Gedung Putih menyatakan otoritas Iran telah “menghentikan” 800 eksekusi yang dijadwalkan di tengah berpekan-pekan aksi protes, seraya menambahkan bahwa Washington “memantau situasi ini dengan saksama”.
“Presiden hari ini memahami bahwa 800 eksekusi yang dijadwalkan dan seharusnya dilakukan kemarin telah dihentikan,” ujar Juru Bicara Gedung Putih Karoline Leavitt kepada wartawan pada Kamis.
Leavitt mengatakan pemerintahan Presiden AS Donald Trump terus menilai perkembangan terkait Iran dan memberi sinyal bahwa langkah lanjutan masih terbuka.
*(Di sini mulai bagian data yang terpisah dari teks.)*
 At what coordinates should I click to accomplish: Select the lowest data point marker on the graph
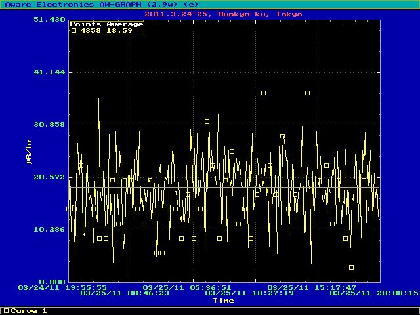click(x=352, y=267)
“Presiden dan timnya memantau situasi ini dengan sangat dekat, dan semua opsi tetap terbuka bagi presiden,” kata Leavitt.
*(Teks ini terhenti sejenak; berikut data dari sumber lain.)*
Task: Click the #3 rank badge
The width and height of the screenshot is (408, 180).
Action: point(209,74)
Trump berulang kali berjanji akan mendukung para pengunjuk rasa di Iran, di mana tindakan keras aparat disebut telah menimbulkan ribuan korban.
Pekan ini, ia mengatakan Washington akan mengambil “tindakan yang sangat keras” jika Iran tetap melaksanakan eksekusi terhadap para demonstran.
Pejabat Iran menuduh Amerika Serikat dan Israel mendukung “kerusuhan” dan “terorisme” dalam aksi protes tersebut.
Aksi protes yang mematikan dan disertai kekerasan di Iran itu dimulai pada 28 Desember.
Otoritas Iran belum merilis angka resmi mengenai korban jiwa maupun jumlah orang yang ditahan.
Dewan Keamanan PBB dijadwalkan menggelar pertemuan pada sore hari untuk “mendapatkan pengarahan mengenai situasi di Iran,” menurut seorang juru bicara kepresidenan Somalia.
Dalam catatan penjadwalan disebutkan bahwa pengarahan tersebut diminta oleh Amerika Serikat, seperti dilaporkan AFP.